Smith’s project began with interviewing various people of the Black community and of the Jewish community. Some of the interviews are directly related to the events in Crown Heights in August 1991, while others centered on broader topics of race and religion. Then, Smith took each of the interviews verbatim and crafted them into several monologues. These monologues are told as individual stories, but together they produce a complete narrative of these distinct groups.

In her introduction, Smith discusses her experience of beginning this project. As a classical trained actor, she and her peers were taught “the spirit of acting is the travel from the self to the other.” But Smith wanted to flip this idea. Her technique would begin with other coming to the self, thus empowering the “other” to find the actor. She hoped that each interviewee would have their own experience of authorship by telling their stories and answering her questions. This idea of giving the voice to the characters directly is an important part of memoir and storytelling. Although Smith’s name appears as the playwright, the authorship and voice truly belongs to the interviewees.

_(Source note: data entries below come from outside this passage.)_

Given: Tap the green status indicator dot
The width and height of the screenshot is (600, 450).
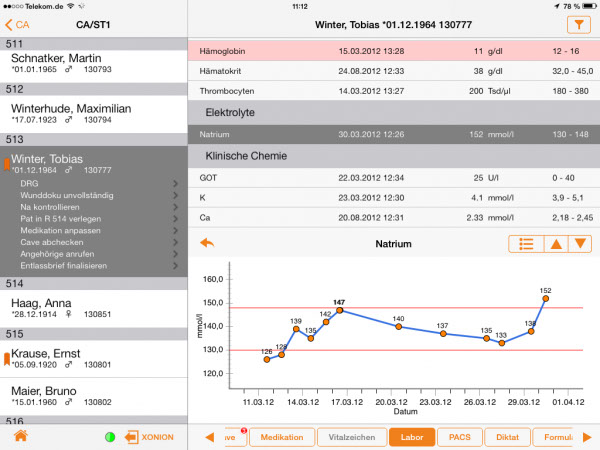Looking at the screenshot, I should point(109,437).

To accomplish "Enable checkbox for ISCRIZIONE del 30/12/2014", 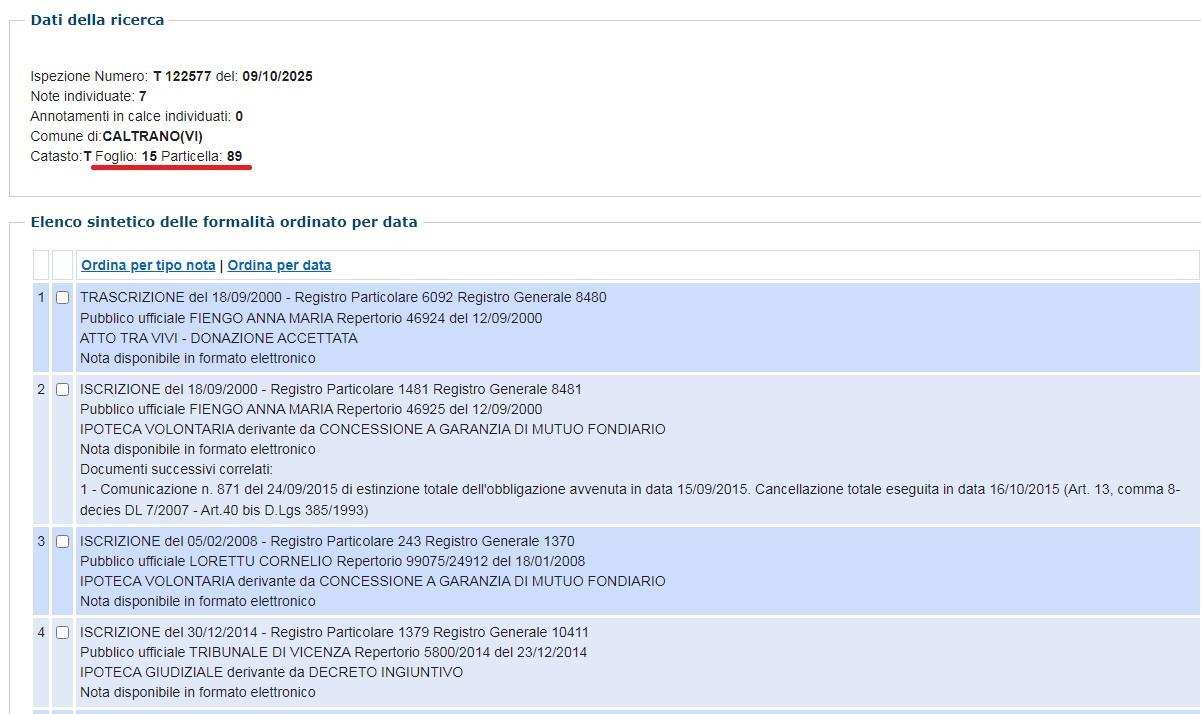I will [62, 633].
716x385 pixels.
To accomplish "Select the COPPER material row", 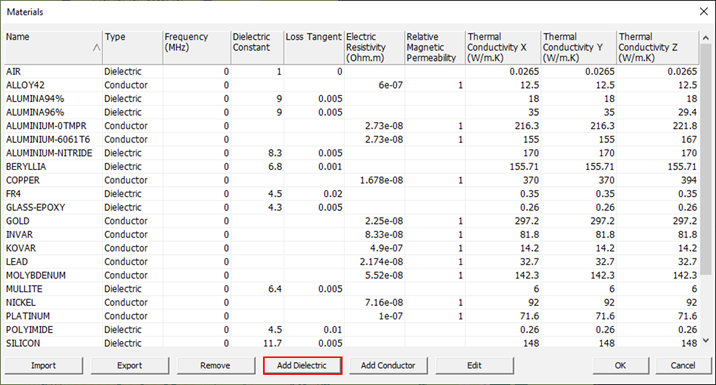I will click(x=352, y=180).
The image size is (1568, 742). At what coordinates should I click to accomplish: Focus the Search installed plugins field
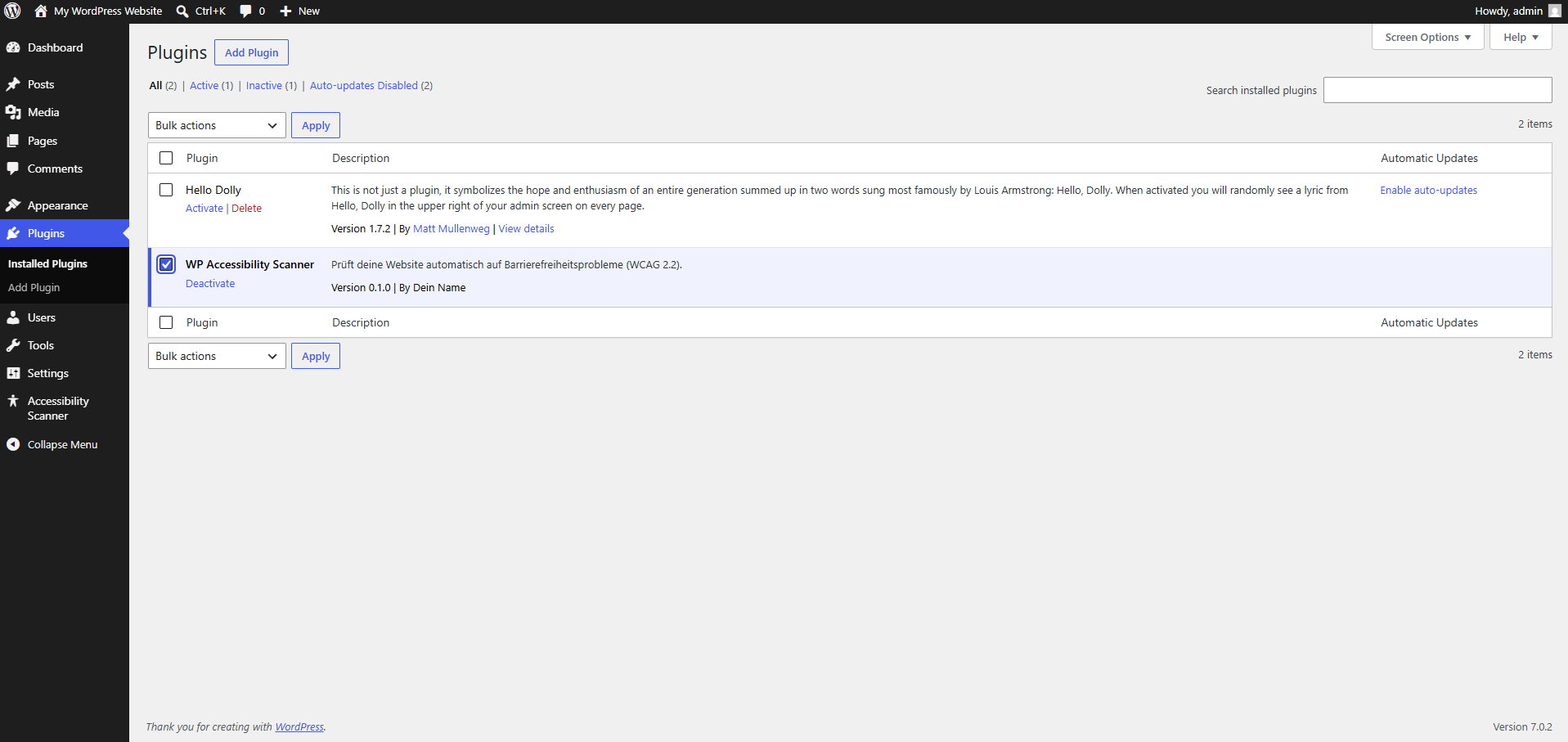pos(1437,90)
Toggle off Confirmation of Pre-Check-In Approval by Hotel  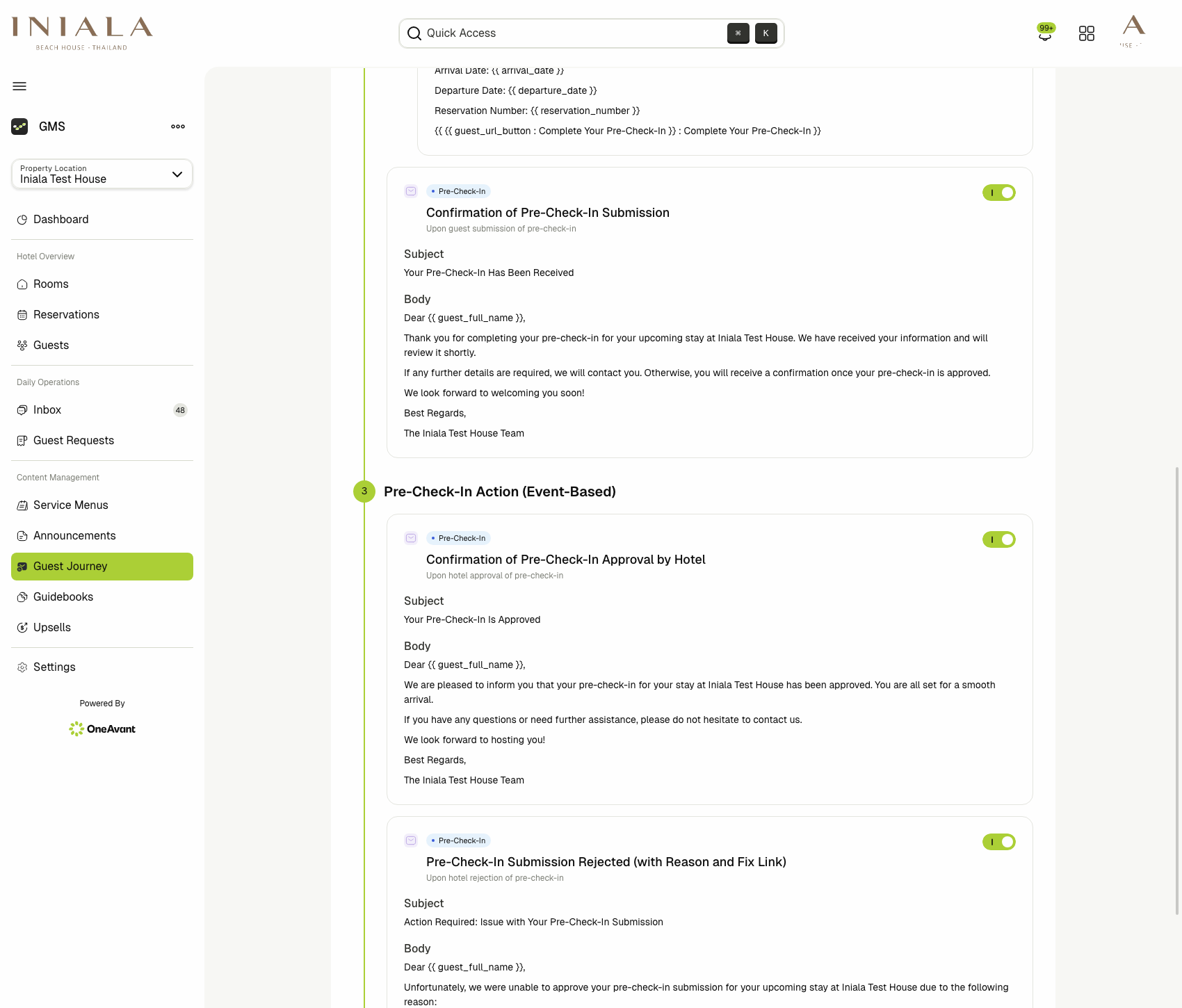(x=999, y=539)
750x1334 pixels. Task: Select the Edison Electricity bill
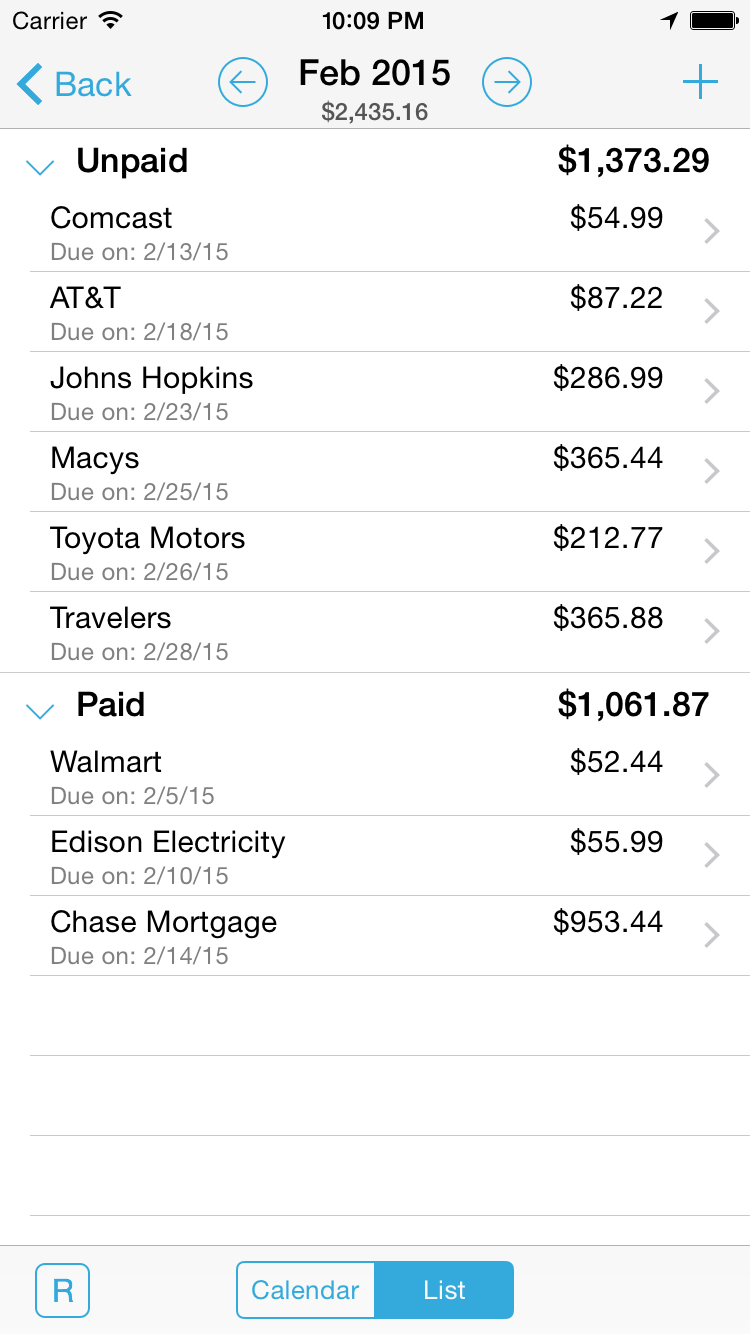(x=350, y=856)
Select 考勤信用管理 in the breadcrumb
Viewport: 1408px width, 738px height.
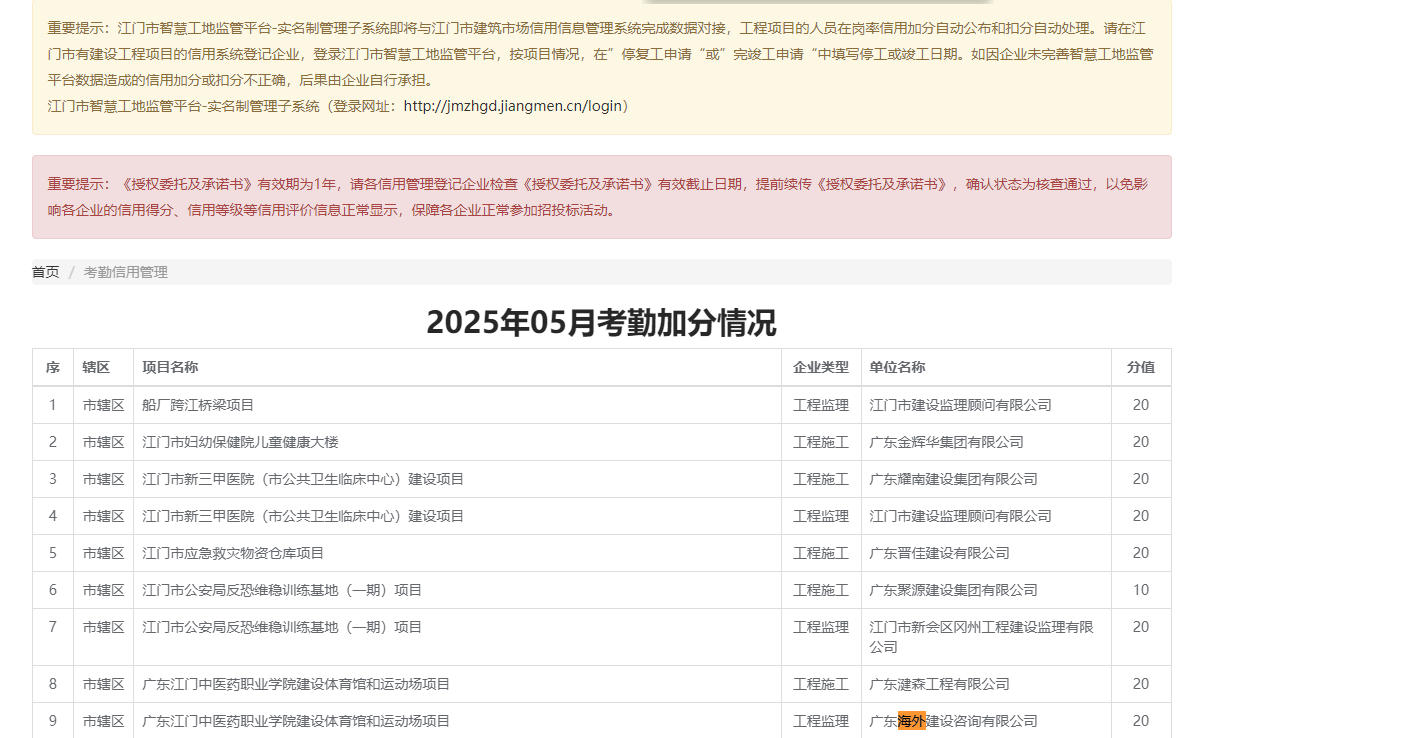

When the play opened in New York in May 1992, Anna Deavere Smith performed every role. As the interviewer, she assumed the voice, the posture, the gait, and the personality of each of her interviewees. The audience had a mixed reaction. Some were pleased to see these diverse yet connected characters on stage. Others were uncomfortable and thought her portrayal stereotyped and stigmatized the cultures. Smith comments on this in her introduction to the text saying that this is the “uneasiness we have about seeing difference displayed.” Once again this expression of the “otherness of others” becomes prominent in my research. Society, generally, regards difference as bad and unwanted, but works like Fires in the Mirror open up audiences to view their neighbors and learn about the experience of the “other.”